Investors are being advised by Princeton Professor Burton G. Malkiel (“ ‘Buy and Hold’ Is Still A Winner”) to hang in there, even when the market drops 60% of its value, as it did during 2008-2009.
But Professor Malkiel clearly has little understanding of active investment management, a valid alternative to “buy and hold” investing, which he equates to market timing.
Active investment managers use technical and fundamental research to drive their decision making. Active managers aim to reduce volatility and draw downs by using proven techniques such as hedging and stop-loss orders, as well as some of the techniques he advocates in his column – diversification, dollar-cost averaging.
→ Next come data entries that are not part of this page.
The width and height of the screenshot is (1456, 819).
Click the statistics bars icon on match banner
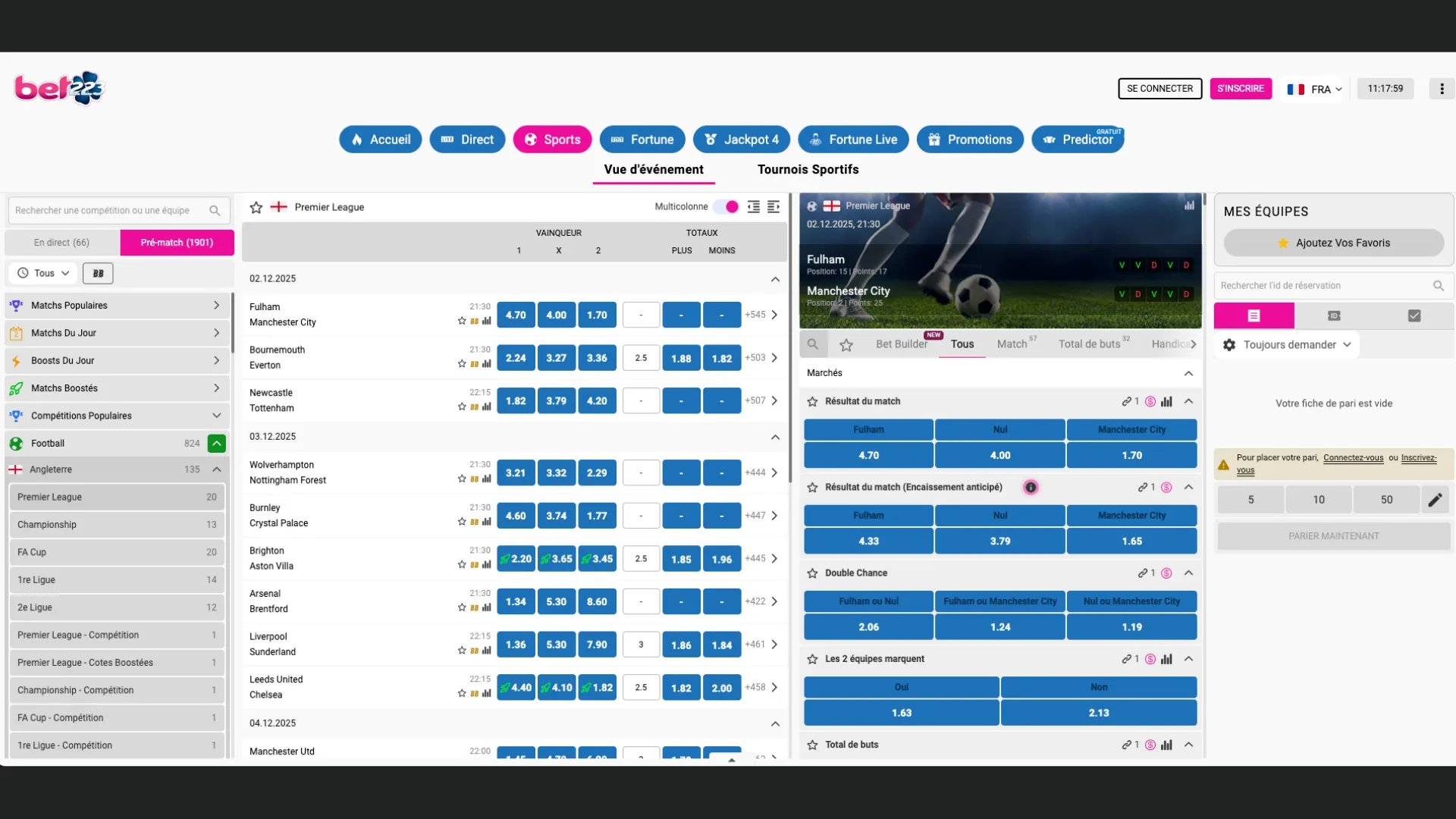tap(1189, 205)
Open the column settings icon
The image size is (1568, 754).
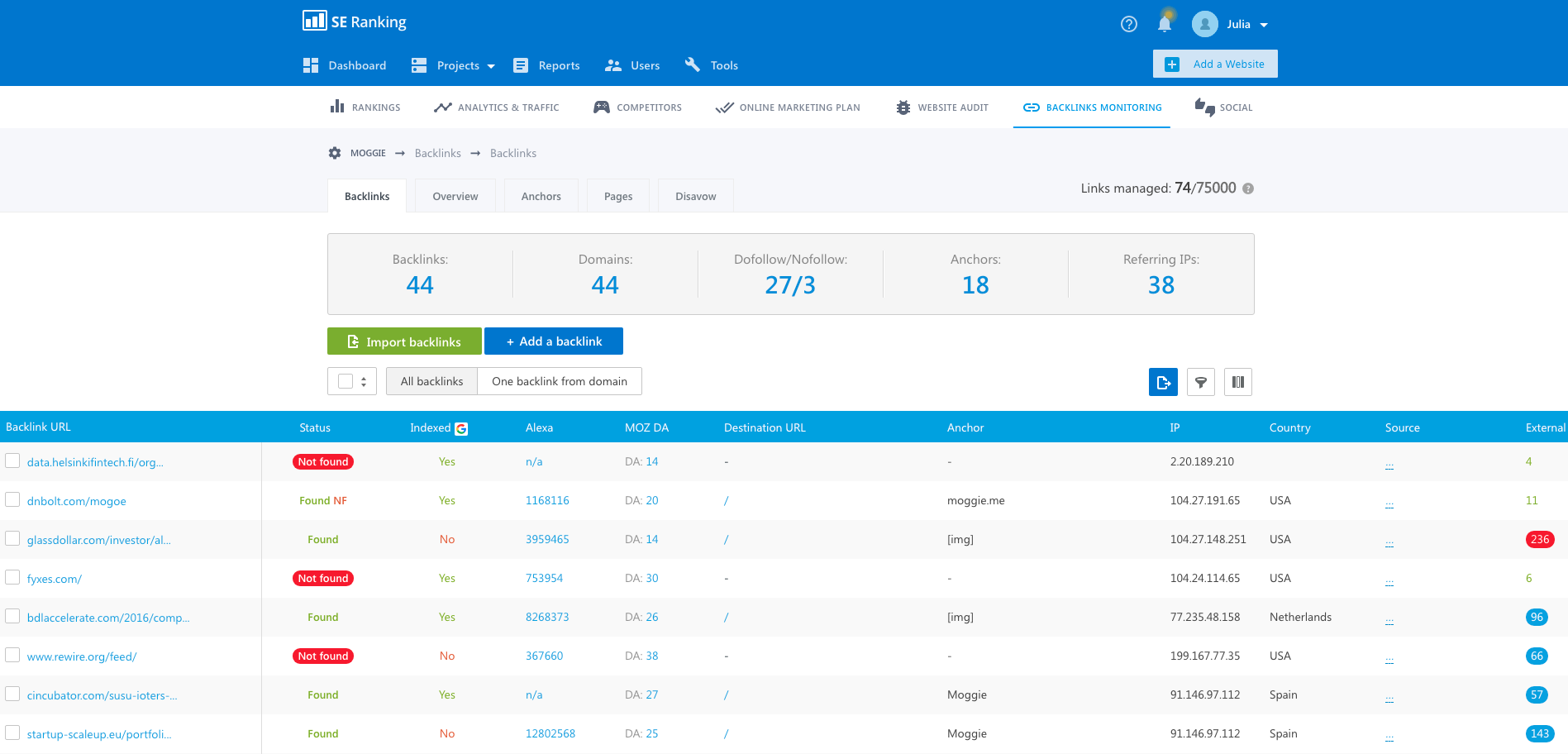[x=1237, y=382]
The big difference is that active managers sell off when they see trouble coming. Advising my clients to sell in the summer of 2008 saved them a great deal of money that they would have lost if they followed the “buy and hold” strategy (see The Wall Street Journal, Feb. 12, 2009 for an example from Wenning Investments).
Professor Malkiel advises individual investors to keep their money in index funds and ignore the ups and downs of the market. He cites respected investors Warren Buffett and Yale’s David Swenson, who give the same advice.
But if investing in index funds is such a great idea, why don’t Mr. Buffett and Mr. Swenson follow their own advice? Active investment managers believe individual investors should benefit from many of the same techniques that these investment experts use. If we’ve learned anything from the past decade, we should have learned that investing in index funds is too risky.